Consensus protocols such as Raft and Paxos implement state machine replication through a single leader that enforces a totally ordered log. While this simplifies correctness, it introduces sequential bottlenecks that restrict scalability. We present RIOT, a generalized consensus protocol that eliminates centralized leadership and log replication in favor of decentralized coordination over a directed acyclic graph (DAG) of entries. RIOT guarantees that all servers maintain a logically identical DAG, preserving order where conflicts require it while allowing commutative operations to execute concurrently. RIOT is motivated by our work on distributed graph databases,which must guarantee reciprocal consistency for edges that span shards. Unlike specialized transaction protocols, RIOT makes no assumptions about concurrency control or transaction models. It provides a replicated state machine abstraction that integrates cleanly with transactional databases, treating DAG entries as transaction placeholders. Both single-phase and two-phase variants are supported, ensuring atomic agreement on entries and their ordering constraints. We integrate RIOT with Neo4j and evaluate it against Neo4j’s production Raft implementation. For common workloads, RIOT delivers up to 2.5× higher throughput and 2.3× lower tail latency while matching the strong consistency guarantees of log-based consensus. In doing so, RIOT demonstrates how consensus can be generalized to unlock scalability for transactional databases at scale.

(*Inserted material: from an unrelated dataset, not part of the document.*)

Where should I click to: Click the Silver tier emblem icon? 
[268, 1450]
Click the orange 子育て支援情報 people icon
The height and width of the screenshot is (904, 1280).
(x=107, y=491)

TuskFlow: An Efficient Graph Database for Long-Running Transactions

Mammoth transactions, which involve long-running operations that access many items, are common in graph workloads. Graph analytics tasks, including pattern matching and graph algorithms, can generate large read-write operations that impact signi!cant portions of data, which makes their execution challenging under strict isolation guarantees. Consequently, we face an apparent trade-off between ensuring high isolation and achieving high performance, forcing users to choose between the two. In this work, we present TuskFlow, an experimental graph database based on Neo4j, designed to e#ciently handle mammoth transactions on graphs (the technique is applicable to other models such as relational) while maintaining existing transactional semantics. TuskFlow employs a deterministic protocol that safely reorders regular transactions around mammoths within an epoch. Our protocol supports parallel mammoth execution inspired by graph-parallel algorithms. To minimize con$icts with regular transactions, TuskFlow introduces query- and workload-aware optimizations, including graph entity tagging and partitioning. Our experiments demonstrate that, unlike traditional protocols like two-phase locking or MVCC, TuskFlow avoids blocking write transactions and improves tail latency by up to 45x.

Socal Media

Twitter and BlueSky

I have Twitter and BlueSky accounts which are mixture of chatter with friends and colleagues, some computing science things, and a dash of left politics.

Following the example of Jonthan Dowland, my Twitter feed has a sliding window of 90 days worth of tweets. I like Twitter (somewhat) for conversations, but as a system of record much less so.

Facebook, Instagram, Snapchat etc.

I’m not on any other social media sites, I prefer email. If you meet a Jim Webber on any other platforms, it’s not me.